Required actions -
1/ List each function name that appears in the "@@" hunk header lines of the perf patch excerpt.
2/ Transcribe the perf patch excerpt word for word, starting with "On Wed, Apr 26, 2017 at 11:49:46PM" and going on through "static void read_counters(void)".

Given text -
On Wed, Apr 26, 2017 at 11:49:46PM +0530, Ganapatrao Kulkarni wrote:
> On Wed, Apr 26, 2017 at 10:42 PM, Mark Rutland <[email protected]> wrote:
> > diff --git a/tools/perf/builtin-stat.c b/tools/perf/builtin-stat.c
> > index 13b5499..638aefa 100644
> > --- a/tools/perf/builtin-stat.c
> > +++ b/tools/perf/builtin-stat.c
> > @@ -346,6 +346,28 @@ static void read_counters(void)
> > }
> > }
> >
> > +/*
> > + * Close all evnt FDs we open in __run_perf_stat() and
> > + * create_perf_stat_counter(), taking care to match the number of threads and CPUs.
> > + *
> > + * Note that perf_evlist__close(evsel_list) is not equivalent, as it doesn't
> > + * take the target into account.
> > + */
> > +static void close_counters(void)
> > +{
> > + bool per_cpu = target__has_cpu(&target);
> > + struct perf_evsel *evsel;
> > +
> > + evlist__for_each_entry(evsel_list, evsel) {
> > + if (per_cpu)
> > + perf_evsel__close_per_cpu(evsel,
> > + perf_evsel__cpus(evsel));
> > + else
> > + perf_evsel__close_per_thread(evsel,
> > + evsel_list->threads);
> > + }
> > +}
> > +
> > static void process_interval(void)
> > {
> > struct timespec ts, rs;
> > @@ -686,7 +708,7 @@ static int __run_perf_stat(int argc, const char **argv)
> > * group leaders.
> > */
> > read_counters();
> > - perf_evlist__close(evsel_list);
> > + close_counters();
> >
> > return WEXITSTATUS(status);
> > }
> > diff --git a/tools/perf/util/evsel.c b/tools/perf/util/evsel.c
> > index ac59710..726ceca 100644
> > --- a/tools/perf/util/evsel.c
> > +++ b/tools/perf/util/evsel.c
> > @@ -1670,6 +1670,18 @@ int perf_evsel__open(struct perf_evsel *evsel, struct cpu_map *cpus,
> > return err;
> > }
> >
> > +int perf_evsel__open_per_cpu(struct perf_evsel *evsel,
> > + struct cpu_map *cpus)
> > +{
> > + return perf_evsel__open(evsel, cpus, NULL);
> > +}
> > +
> > +int perf_evsel__open_per_thread(struct perf_evsel *evsel,
> > + struct thread_map *threads)
> > +{
> > + return perf_evsel__open(evsel, NULL, threads);
> > +}
> > +
> > void perf_evsel__close(struct perf_evsel *evsel, int ncpus, int nthreads)
> > {
> > if (evsel->fd == NULL)
> > @@ -1679,16 +1691,18 @@ void perf_evsel__close(struct perf_evsel *evsel, int ncpus, int nthreads)
> > perf_evsel__free_fd(evsel);
> > }
> >
> > -int perf_evsel__open_per_cpu(struct perf_evsel *evsel,
> > - struct cpu_map *cpus)
> > +void perf_evsel__close_per_cpu(struct perf_evsel *evsel,
> > + struct cpu_map *cpus)

Raw data -

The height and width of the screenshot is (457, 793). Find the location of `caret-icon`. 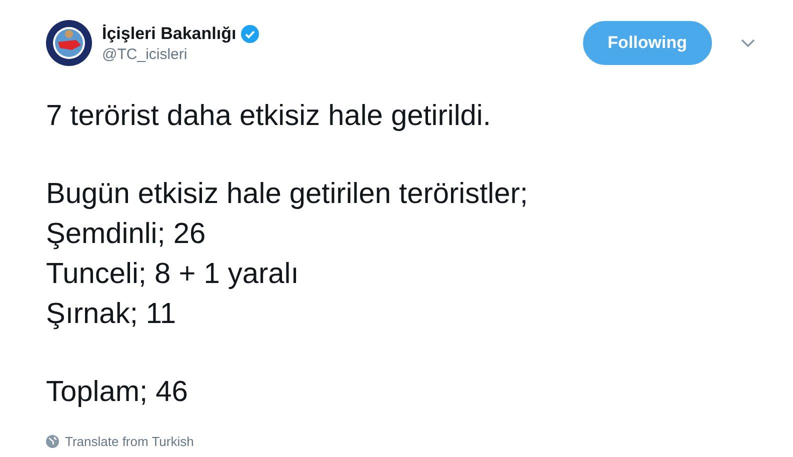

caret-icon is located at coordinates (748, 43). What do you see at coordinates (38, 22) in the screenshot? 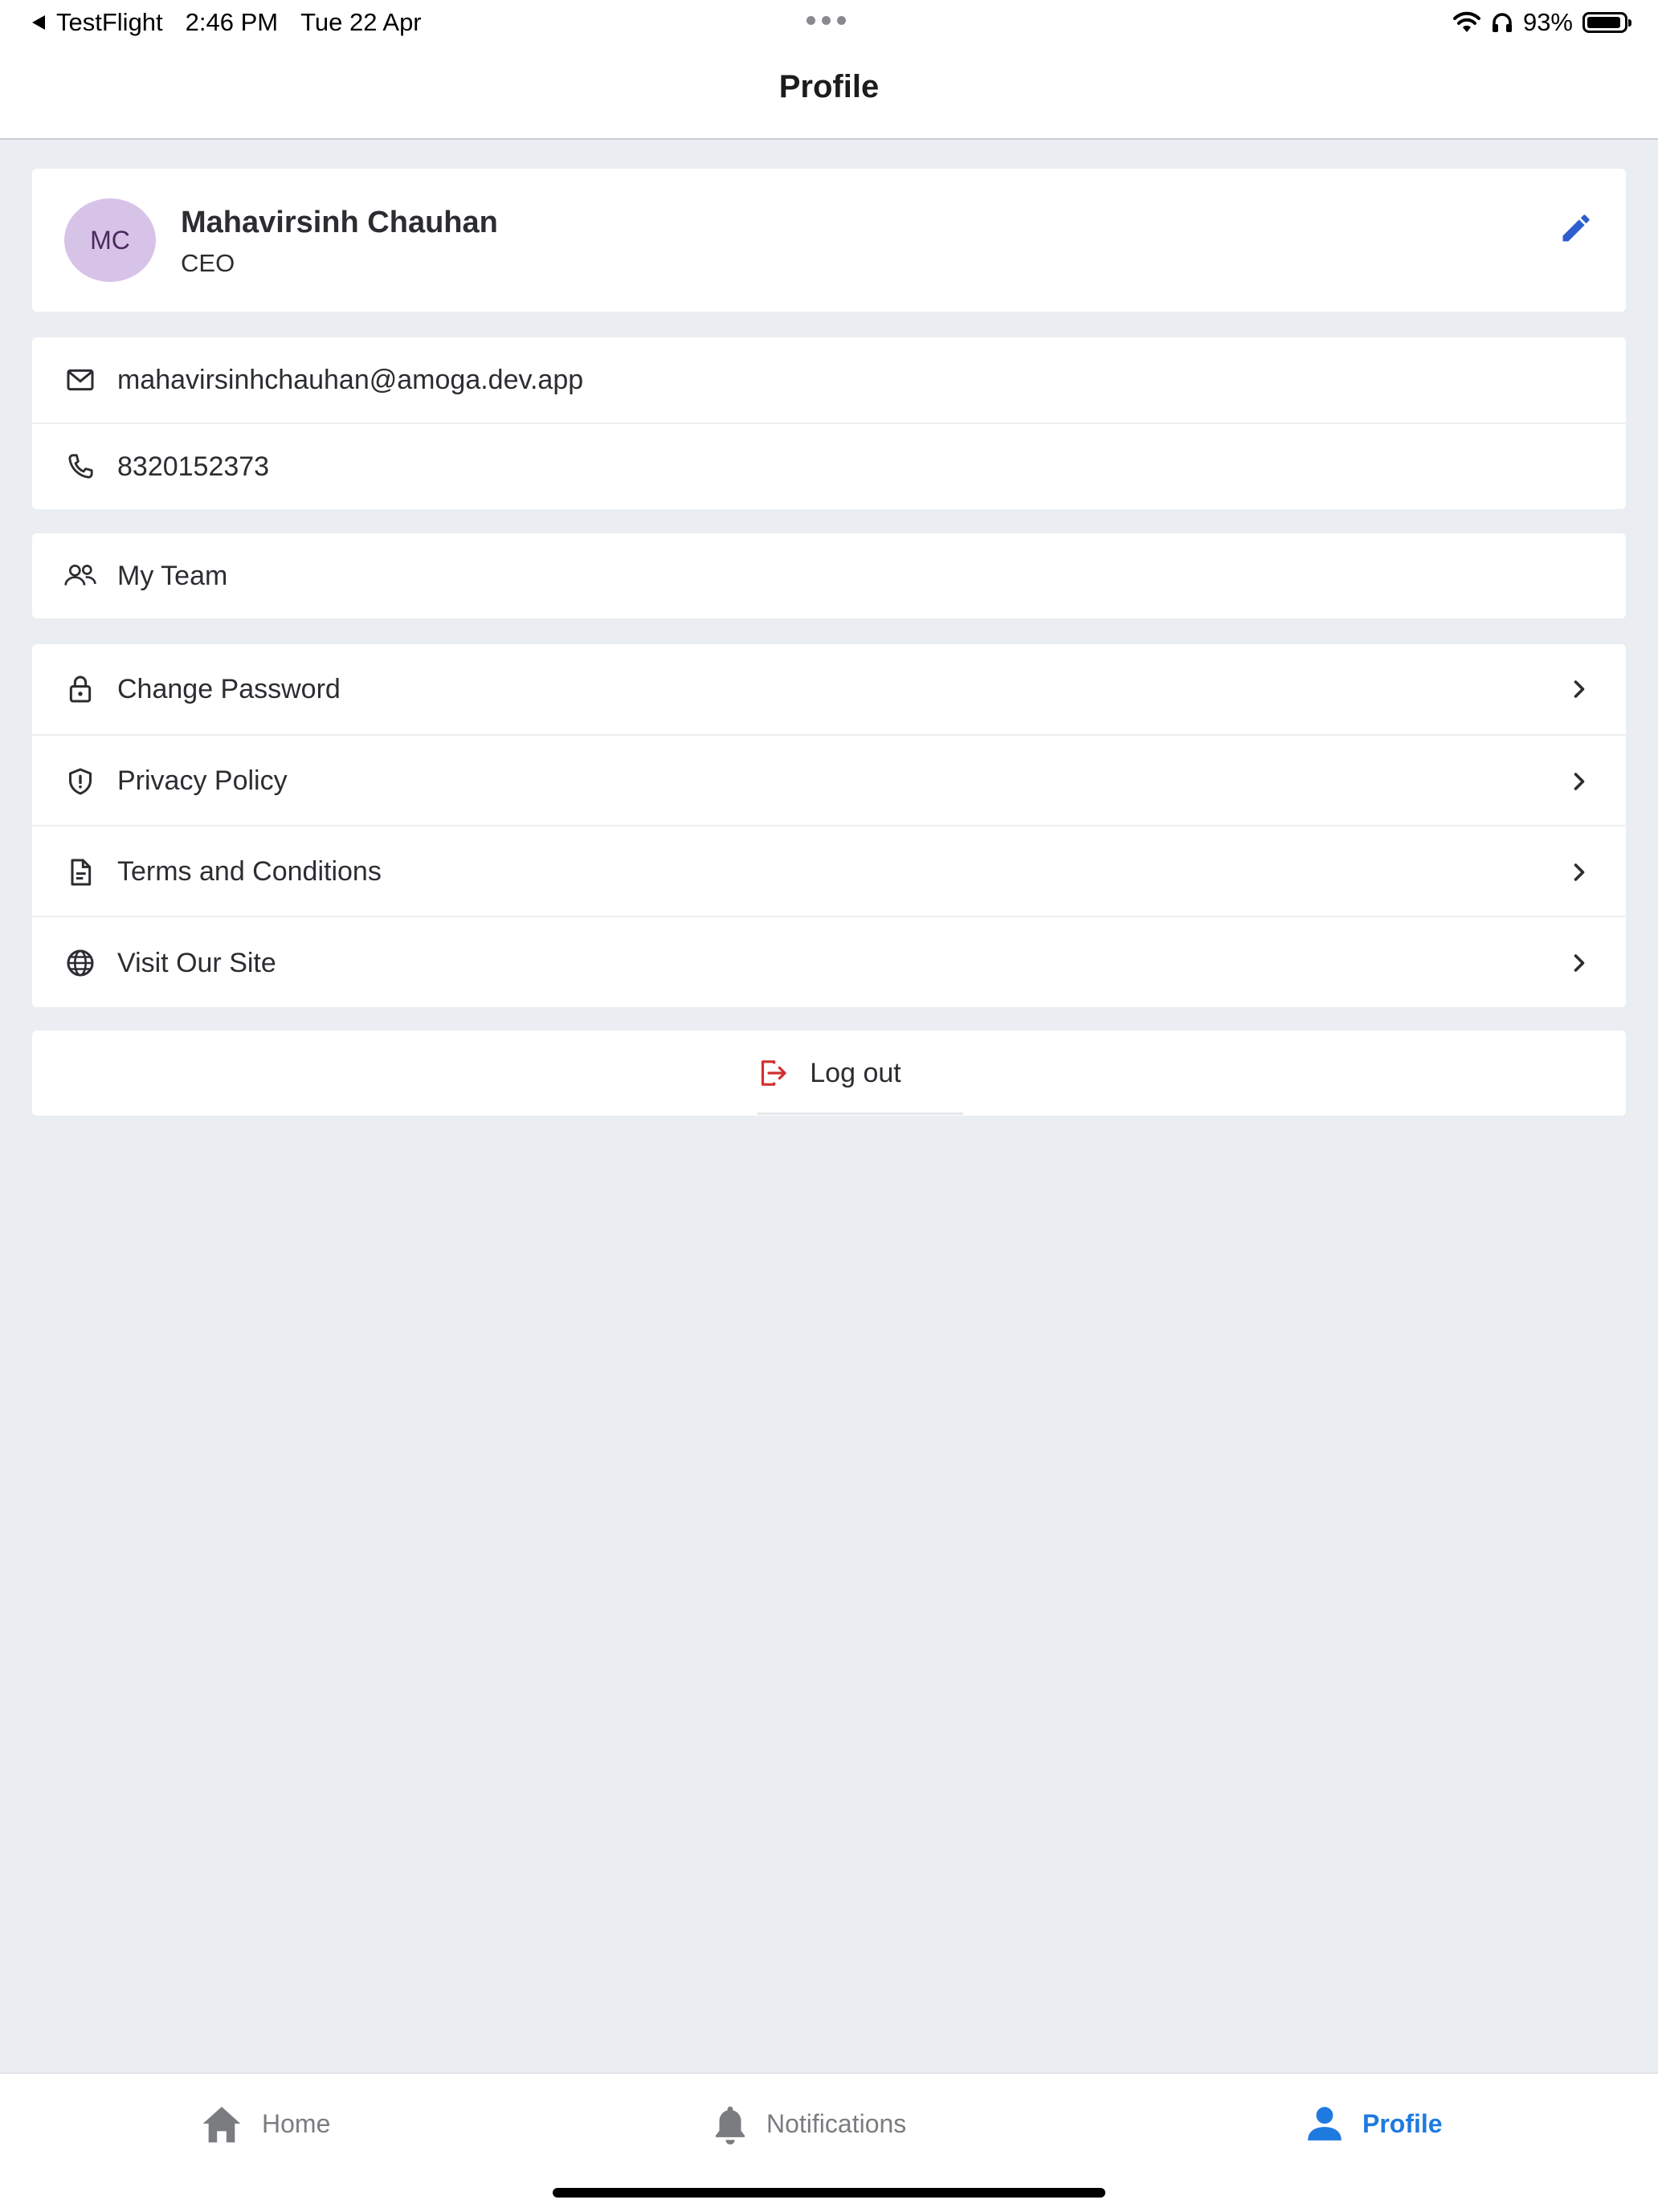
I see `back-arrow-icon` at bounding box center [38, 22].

---

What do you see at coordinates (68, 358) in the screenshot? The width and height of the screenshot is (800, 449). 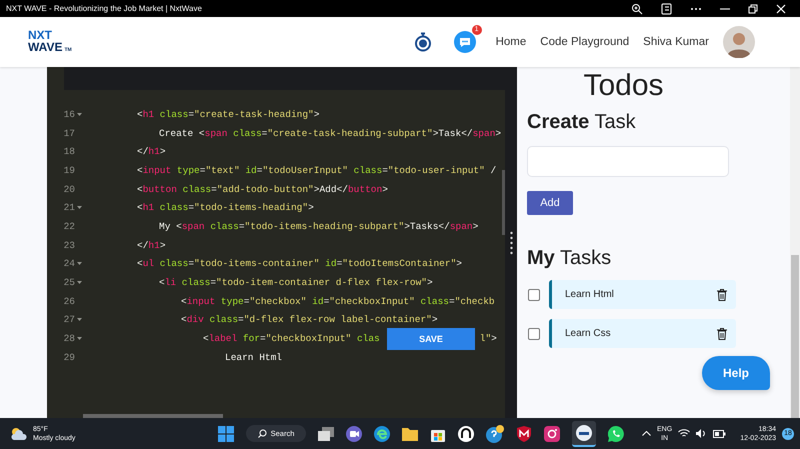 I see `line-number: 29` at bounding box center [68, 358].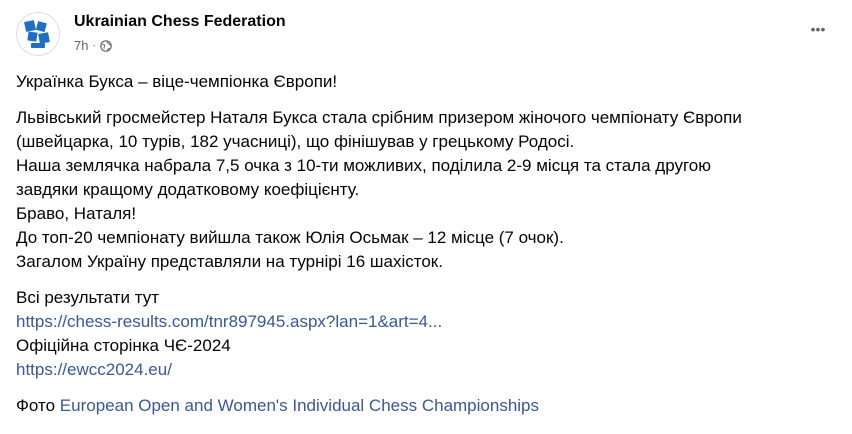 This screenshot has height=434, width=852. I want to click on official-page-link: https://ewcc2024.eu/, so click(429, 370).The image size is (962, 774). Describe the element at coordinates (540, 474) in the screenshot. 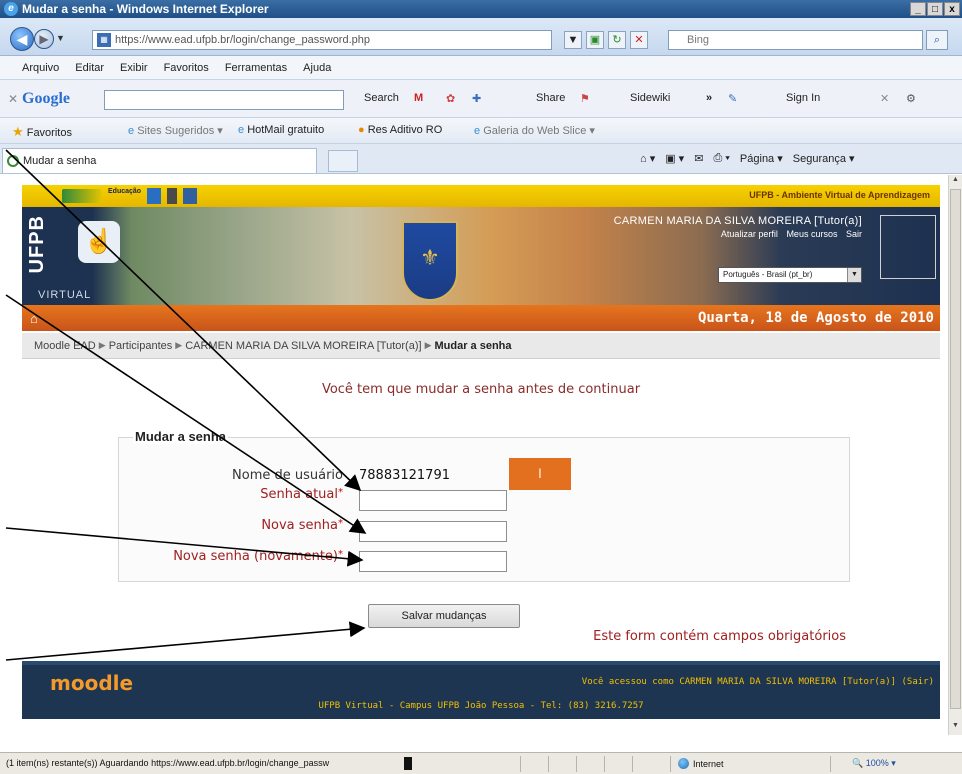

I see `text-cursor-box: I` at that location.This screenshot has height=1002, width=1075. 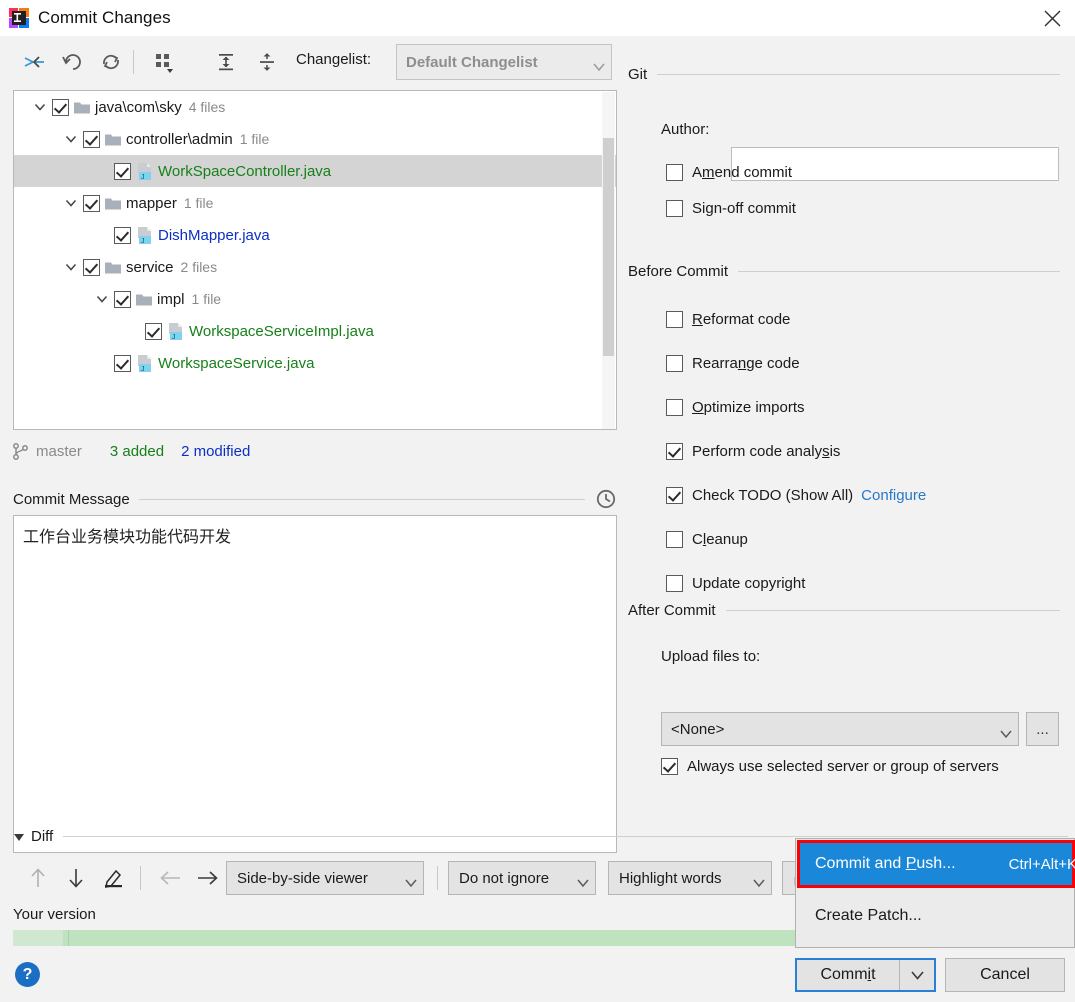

Solutions to the tasks -
1/
read_counters
__run_perf_stat
perf_evsel__open
perf_evsel__close

2/
On Wed, Apr 26, 2017 at 11:49:46PM +0530, Ganapatrao Kulkarni wrote:
> On Wed, Apr 26, 2017 at 10:42 PM, Mark Rutland <[email protected]> wrote:
> > diff --git a/tools/perf/builtin-stat.c b/tools/perf/builtin-stat.c
> > index 13b5499..638aefa 100644
> > --- a/tools/perf/builtin-stat.c
> > +++ b/tools/perf/builtin-stat.c
> > @@ -346,6 +346,28 @@ static void read_counters(void)